ABOUT THIS TASK: Reproduce the listing in full, pictures excluded.

MATERIAL TO PROCESS:

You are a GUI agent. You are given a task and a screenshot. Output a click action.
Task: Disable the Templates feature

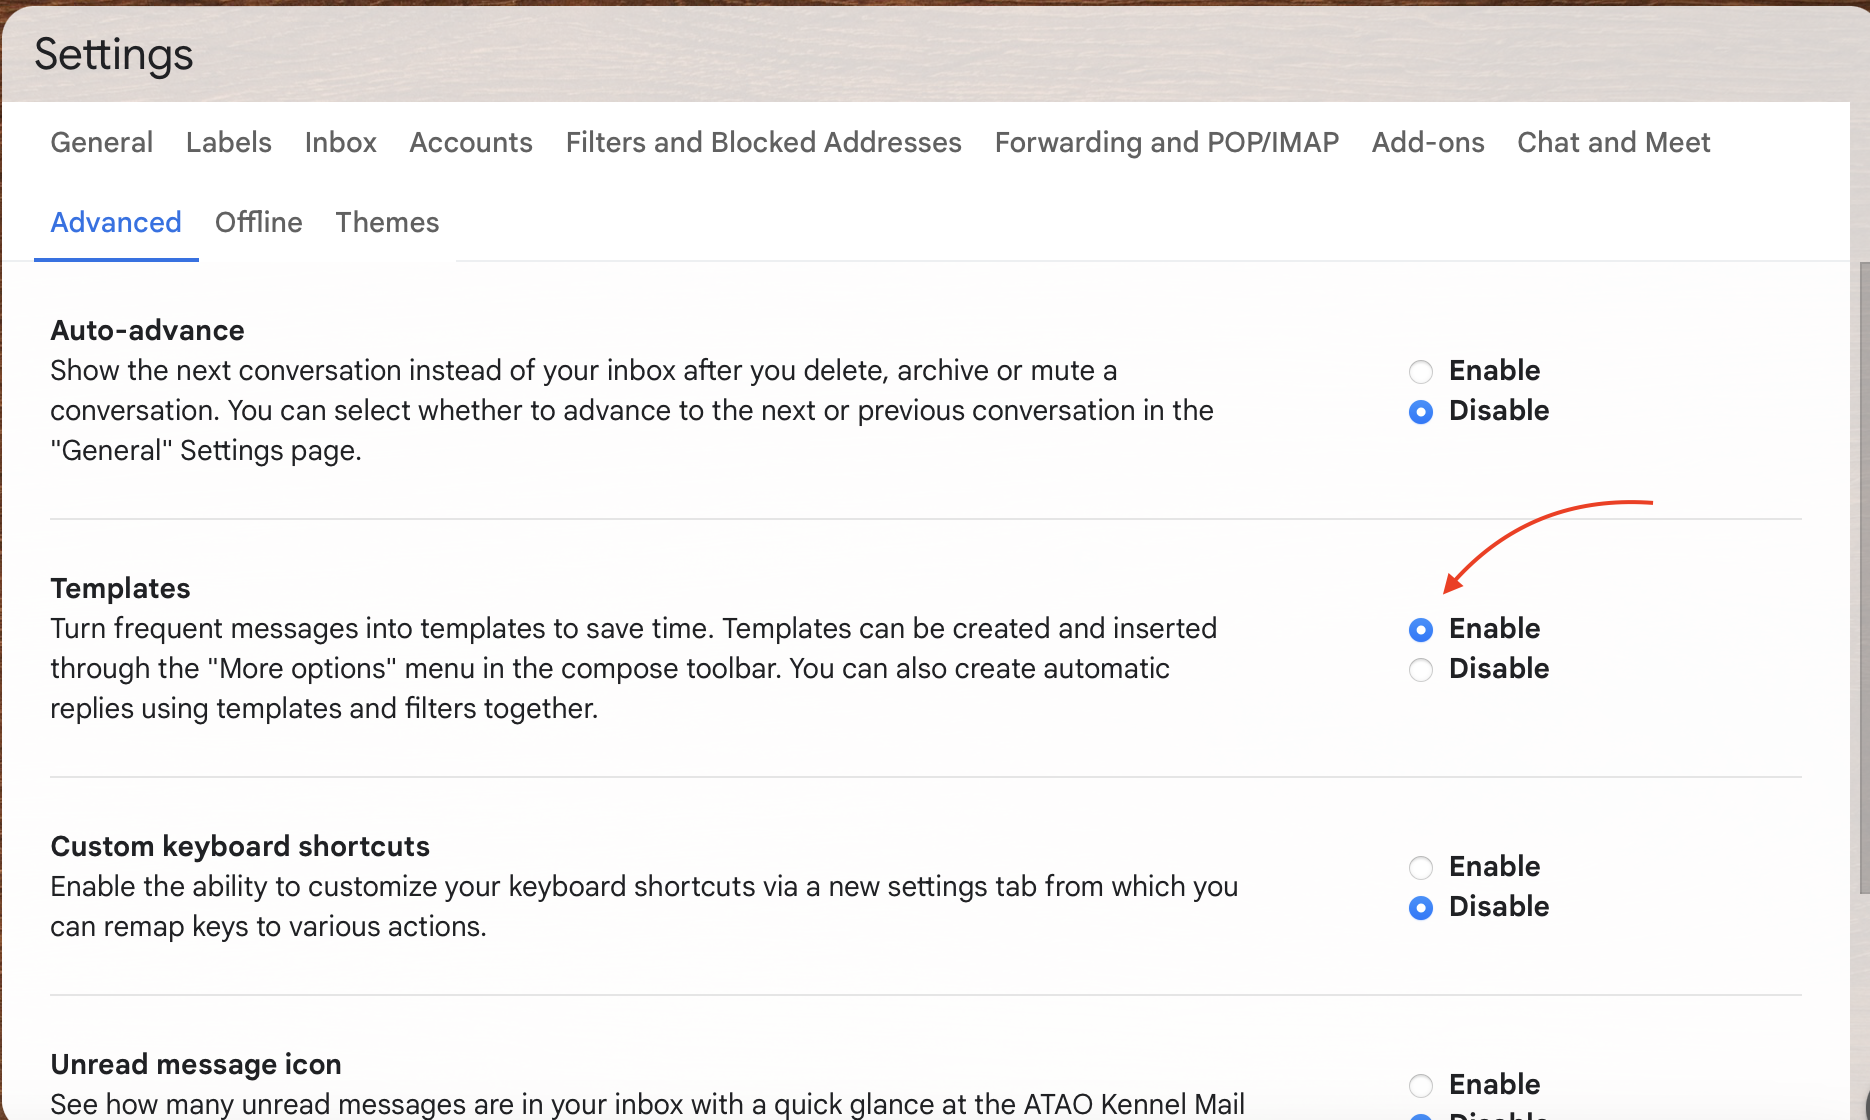[x=1421, y=670]
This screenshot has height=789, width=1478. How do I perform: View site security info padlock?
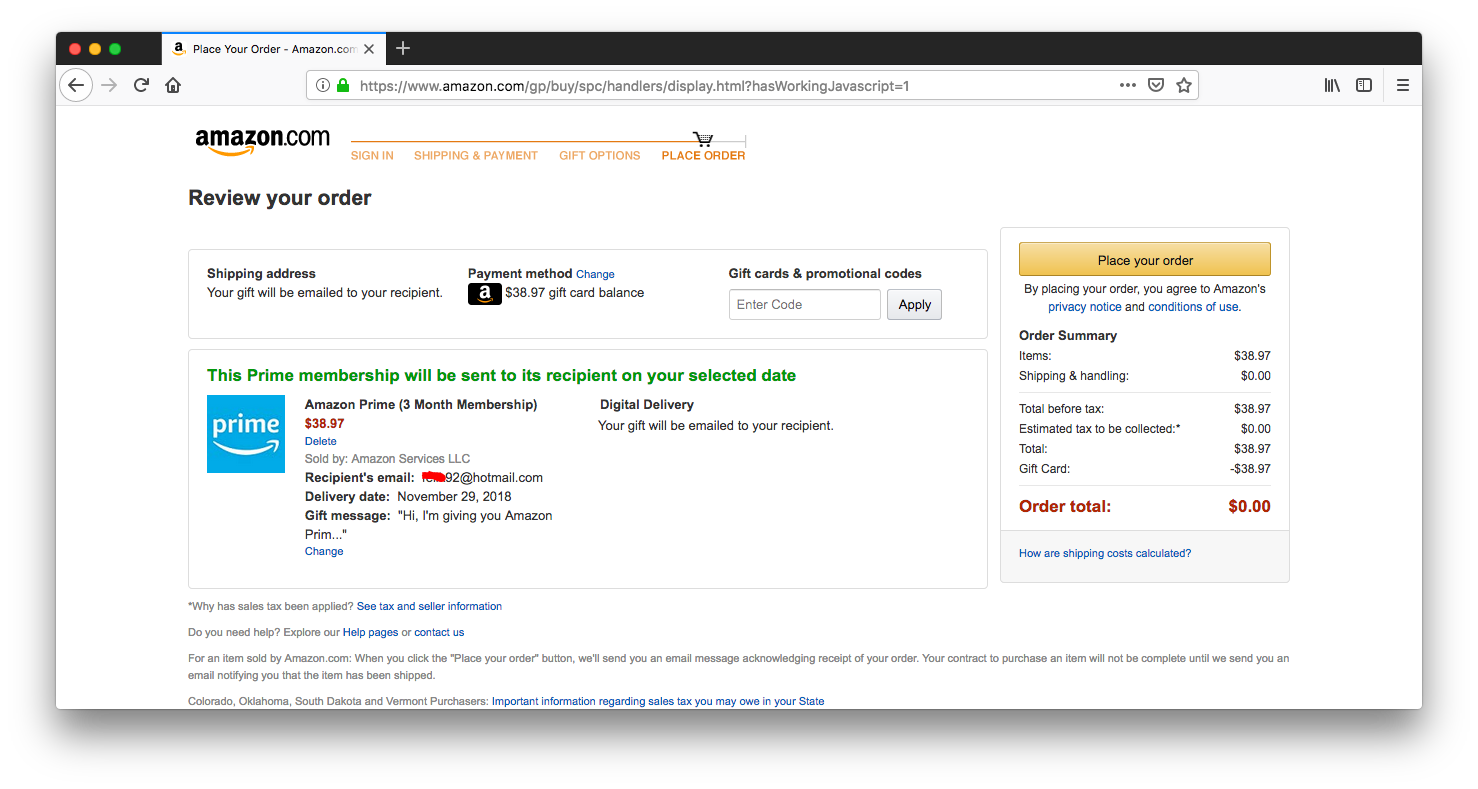click(x=343, y=85)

SOLUTION:
You are a GUI agent. You are given a task and a screenshot. Output a click action.
Task: Disable the Templates feature

[x=1421, y=670]
This screenshot has height=789, width=1478. How do I perform: View site security info padlock?
click(x=343, y=85)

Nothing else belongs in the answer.